New rolling programme

Since 2019, the monitoring has transformed into a NERC funded research platform that utilises an annual rolling program to measure soils and vegetation that will repeat every ~5 years. This makes the program more resilient to annual weather events such as flood and drought.

Recent findings indicate:

  • Grasses that cause hay-fever appear to have increased steadily in abundance from 1978 up until 2019
  • Data from CS has been combined with satellite data to produce a new map of how much carbon is fixed by plants – an important first step for climate mitigation
  • CS data suggests upland soils may be losing carbon and this question is now a major focus of our soils work

These findings are the subject of ongoing analyses to verify their importance as more data is gathered over the next few years

Vegetation & Plants

UKCEH Countryside Survey provides a uniquely powerful lens on the way common plants are distributed across the countryside and how they have changed in abundance over time. Common plants are important because they make a disproportionately large contribution to ecosystem functioning and therefore to the delivery of services that benefit humans (grassland agriculture, carbon storage, nectar provision, soil stabilisation, noise mitigation, air pollution and lowland flooding reduction and provision of a breeding habitat for many bird species).  Rare species are the jewels in the crown, but the more common plants are the heavy lifters that freely deliver many aspects of human life support. It is therefore vital to know how they are changing and why.

Soils

Soils grow our food, store more carbon than forests for combating climate change, contain a quarter of global biodiversity and provide important resources such as antibiotics but are vulnerable to human activity and degradation.  Monitoring the state and trend of soils is the only way to assess their condition and protect this valuable resource. Caring for soil and the ecosystems they support must rank alongside air, water and biodiversity for maintaining earth's life support systems and our nation’s heritage.      

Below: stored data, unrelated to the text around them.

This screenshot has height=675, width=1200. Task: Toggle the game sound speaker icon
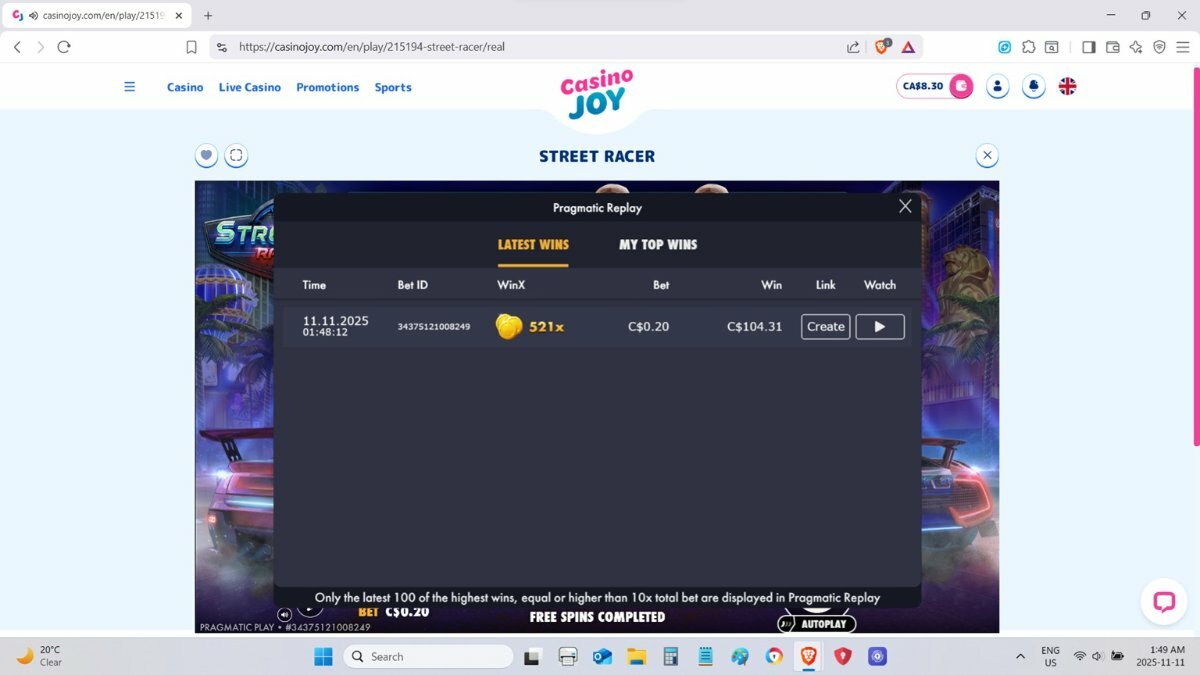click(285, 614)
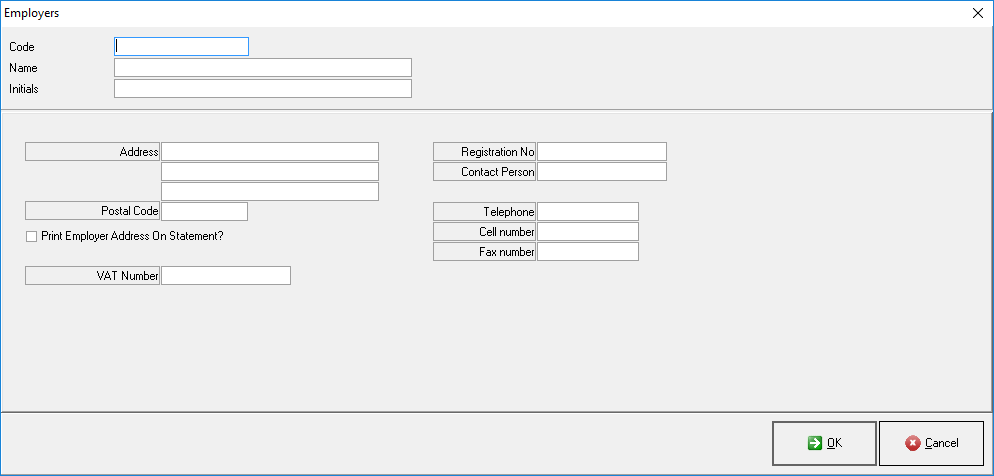The width and height of the screenshot is (994, 476).
Task: Focus the Code input field
Action: 181,46
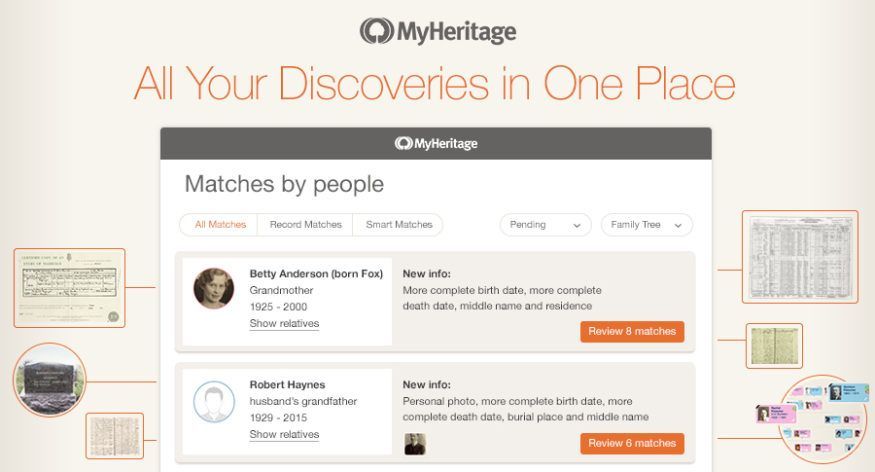Click Robert Haynes placeholder avatar icon
The height and width of the screenshot is (472, 875).
pyautogui.click(x=214, y=402)
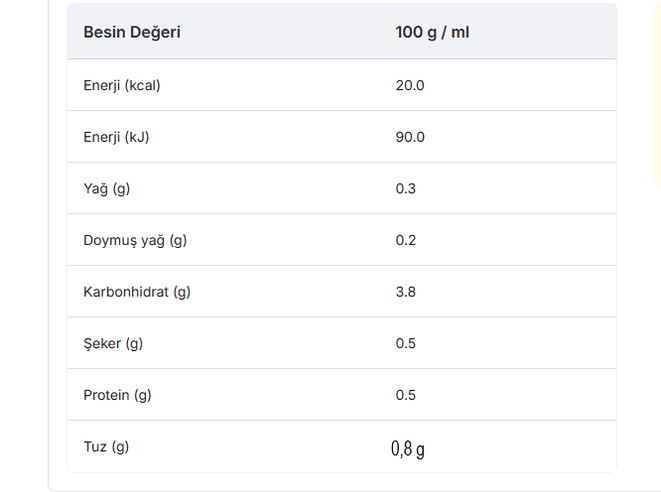661x492 pixels.
Task: Click the 0,8 g salt value
Action: (x=408, y=449)
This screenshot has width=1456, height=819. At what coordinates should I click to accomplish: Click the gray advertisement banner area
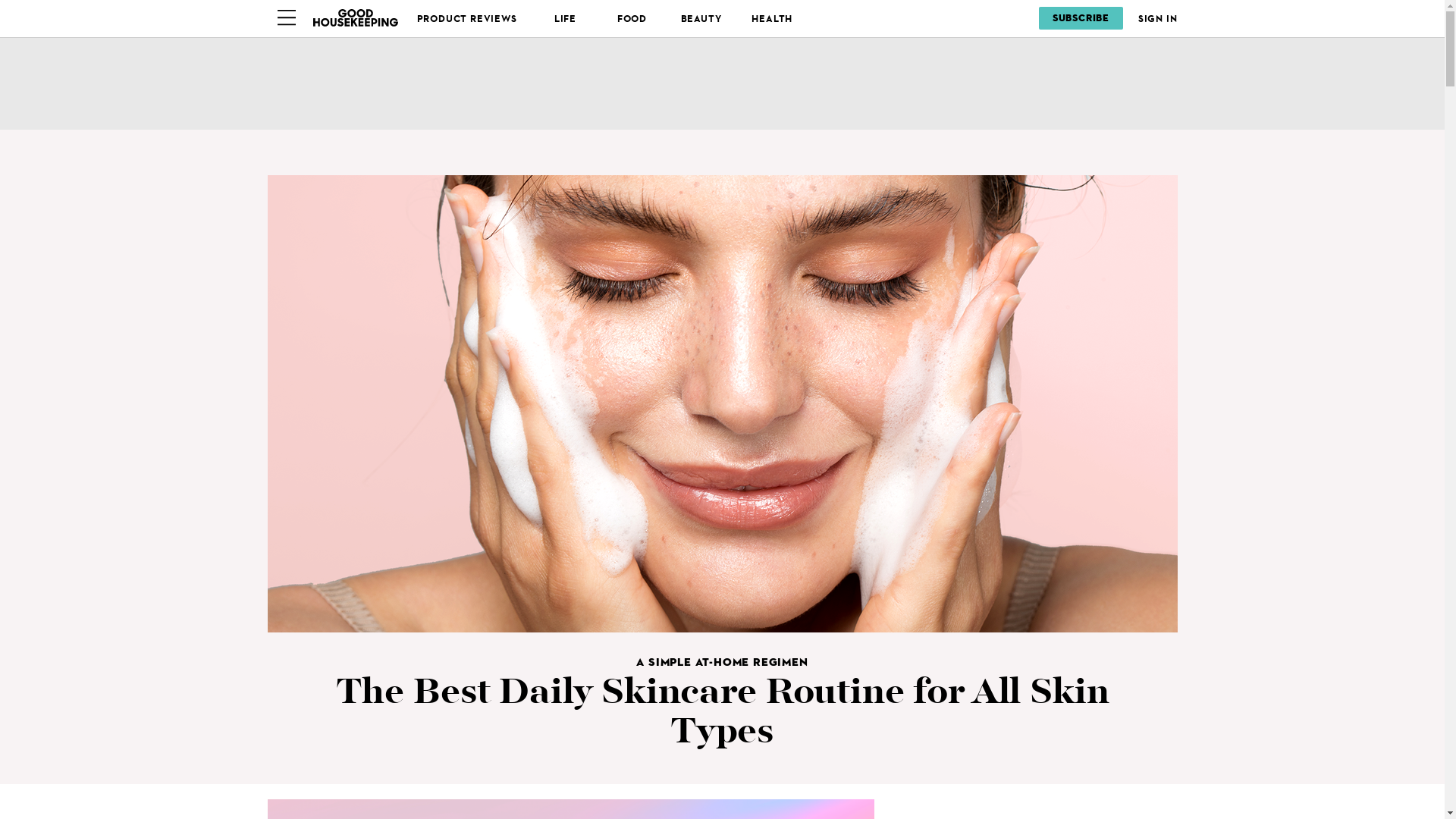[x=722, y=83]
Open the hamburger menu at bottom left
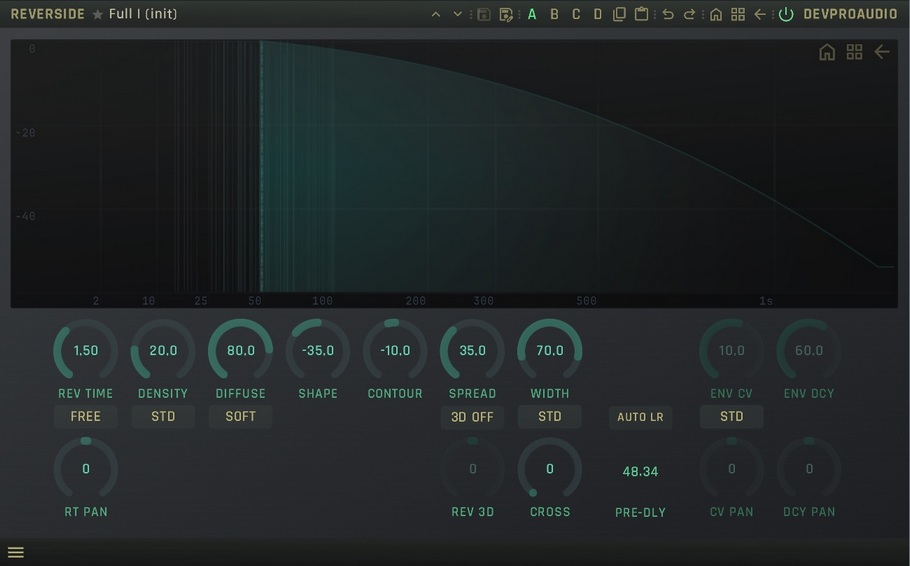 [x=16, y=553]
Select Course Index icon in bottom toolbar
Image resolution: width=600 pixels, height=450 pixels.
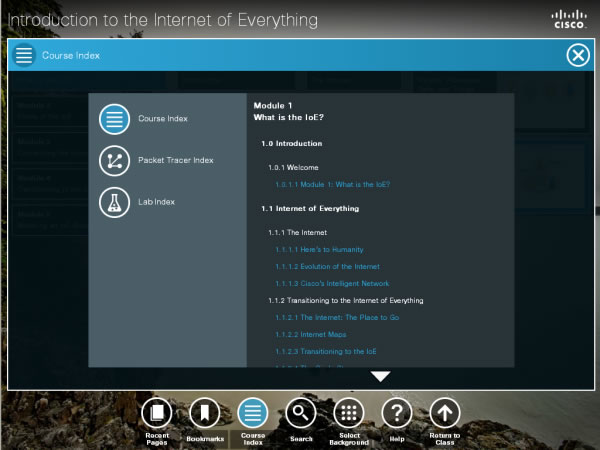pyautogui.click(x=252, y=412)
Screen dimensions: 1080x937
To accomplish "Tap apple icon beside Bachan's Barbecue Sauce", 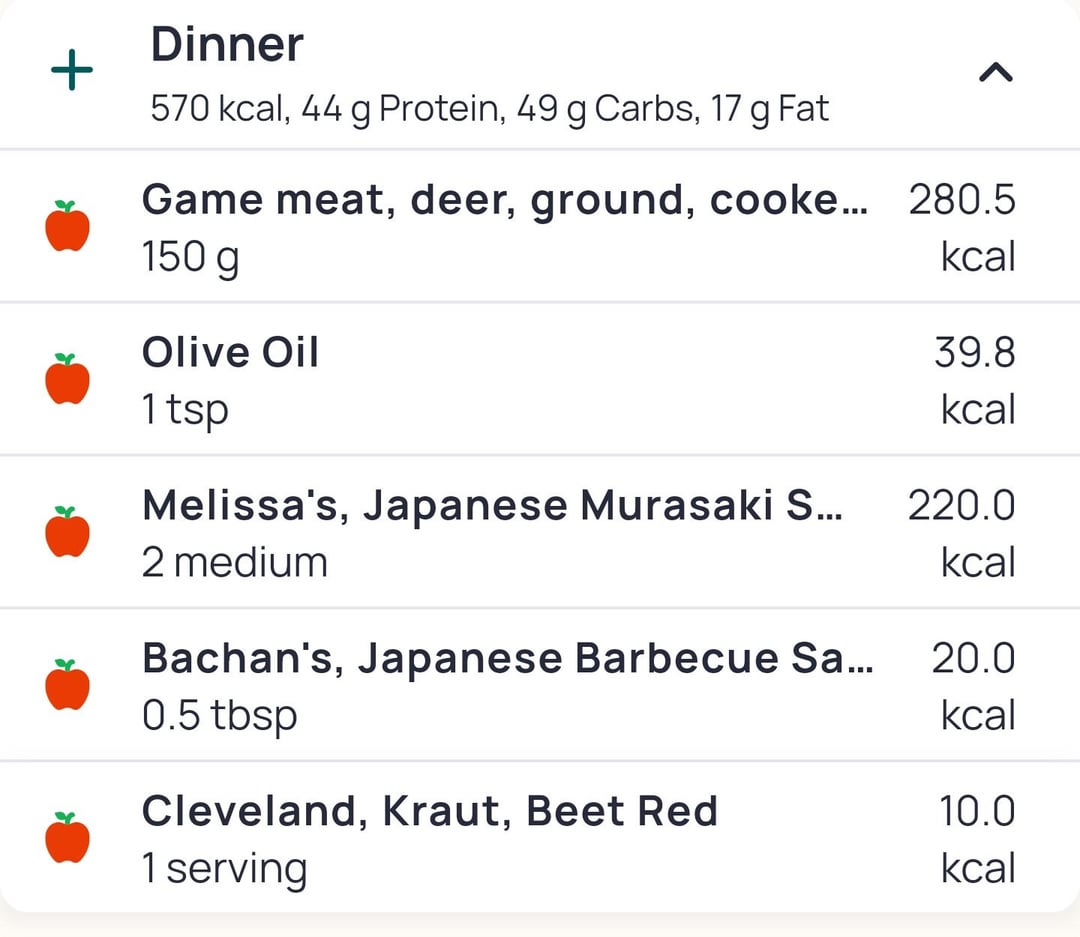I will pyautogui.click(x=68, y=685).
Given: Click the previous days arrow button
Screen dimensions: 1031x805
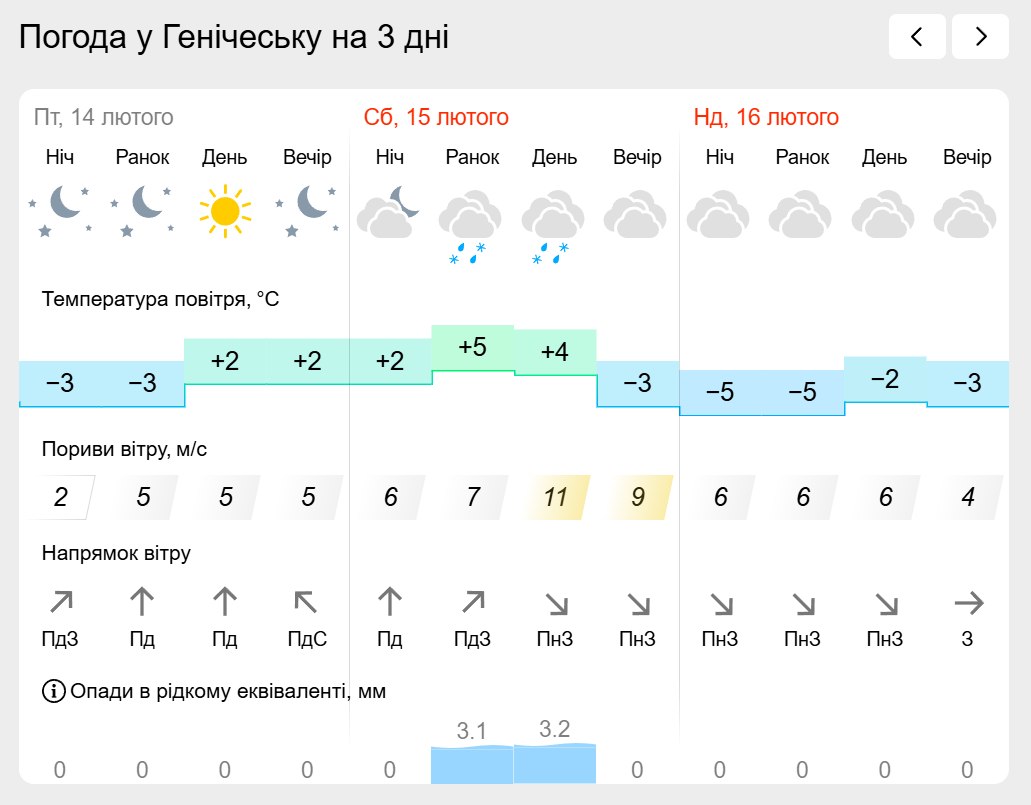Looking at the screenshot, I should coord(917,37).
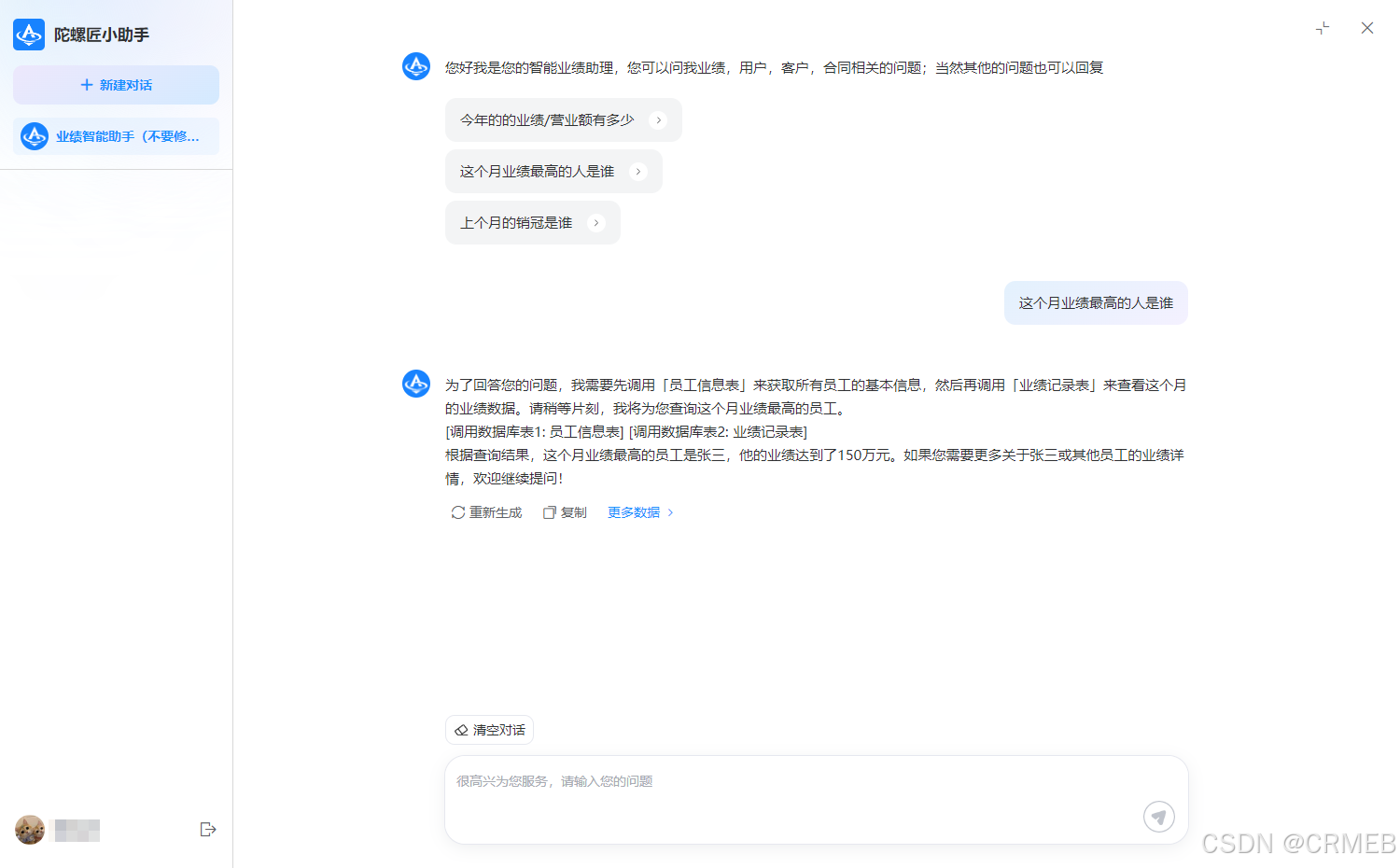Click the copy icon next to 复制
This screenshot has width=1400, height=868.
click(x=550, y=511)
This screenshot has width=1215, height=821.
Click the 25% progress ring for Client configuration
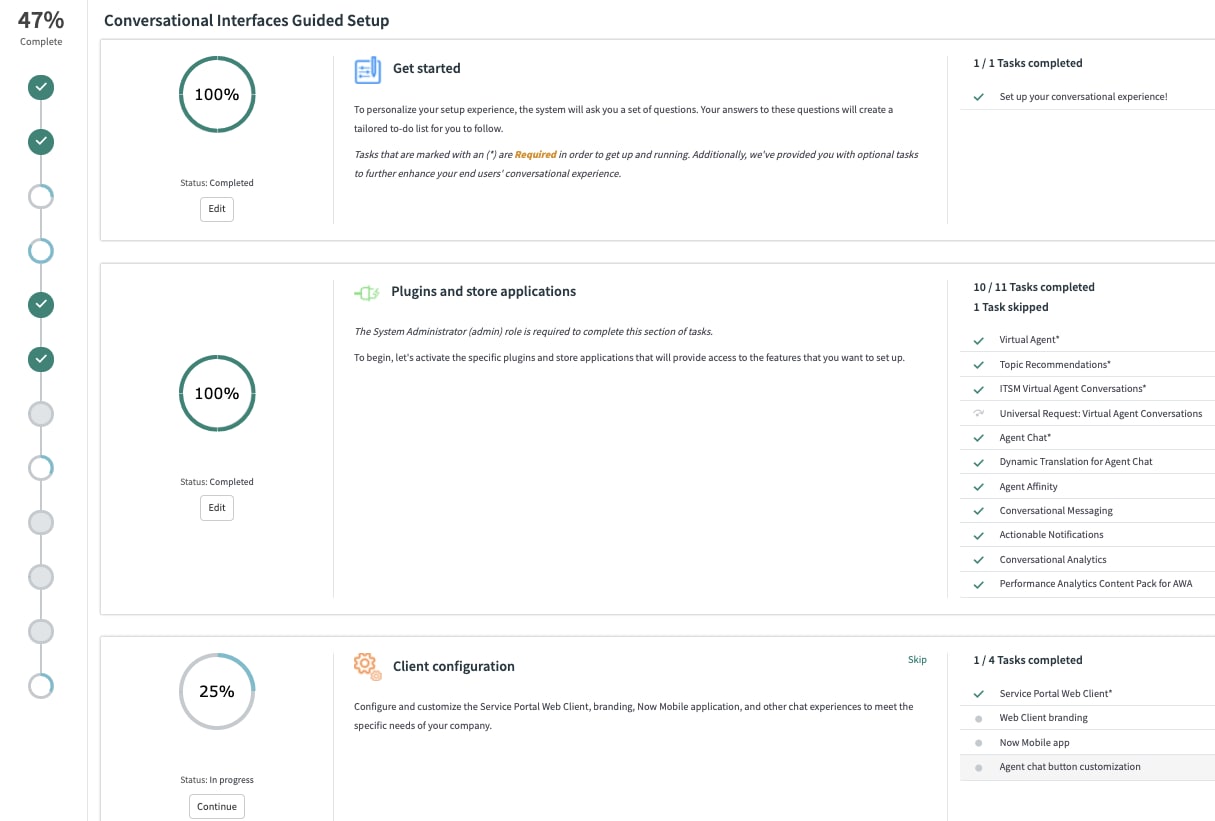(x=217, y=691)
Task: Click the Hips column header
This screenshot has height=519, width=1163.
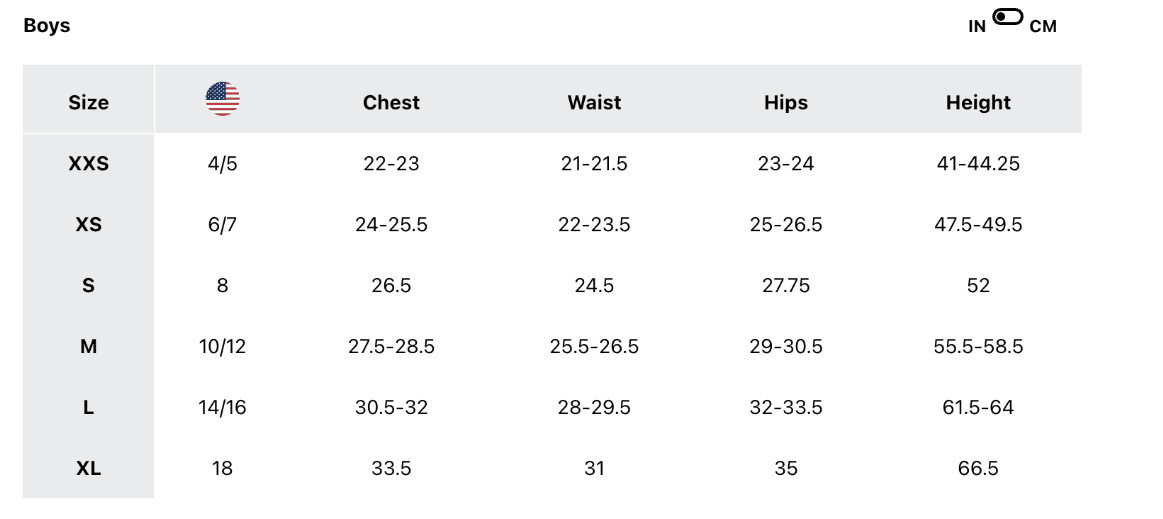Action: 786,102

Why observe changes in soils and vegetation?

The robust statistical design of the survey, that co-locates plant and soil measurements, offers opportunities to study how the plant-soil-system is responding to climate and land use change. Combined with UKCEH air and water quality monitoring, it enables us to determine impacts of pollutants on vulnerable systems. For example, air pollutants impact soils and plants directly and indirectly. Being able to simultaneously measure their changes can answer questions about the recovery of soils from historically high sulphur deposition and whether these wider, external drivers have held back or facilitated land management for food and timber production or to foster other public goods such as nectar production and habitat restoration. Moreover, the data provides input to other national initiatives such as the Office for National Statistics environmental accounts. Internationally, it provides a response to the United Nations F.A.O. call to monitor the status and trend of soils, and the IPBES.

Because Countryside Survey is an unbiased sample of the soils and common plants of the wider countryside it also tends to focus on those habitats that occupy the largest land area. These constitute the rural factory floor of the British countryside. They have attracted billions in agricultural support and agri-environment funding, produce respectively 52% and 30% of the nation’s annual demand for food and wood and provide the ecological fabric within which rarer habitats and species as well as human settlements are embedded.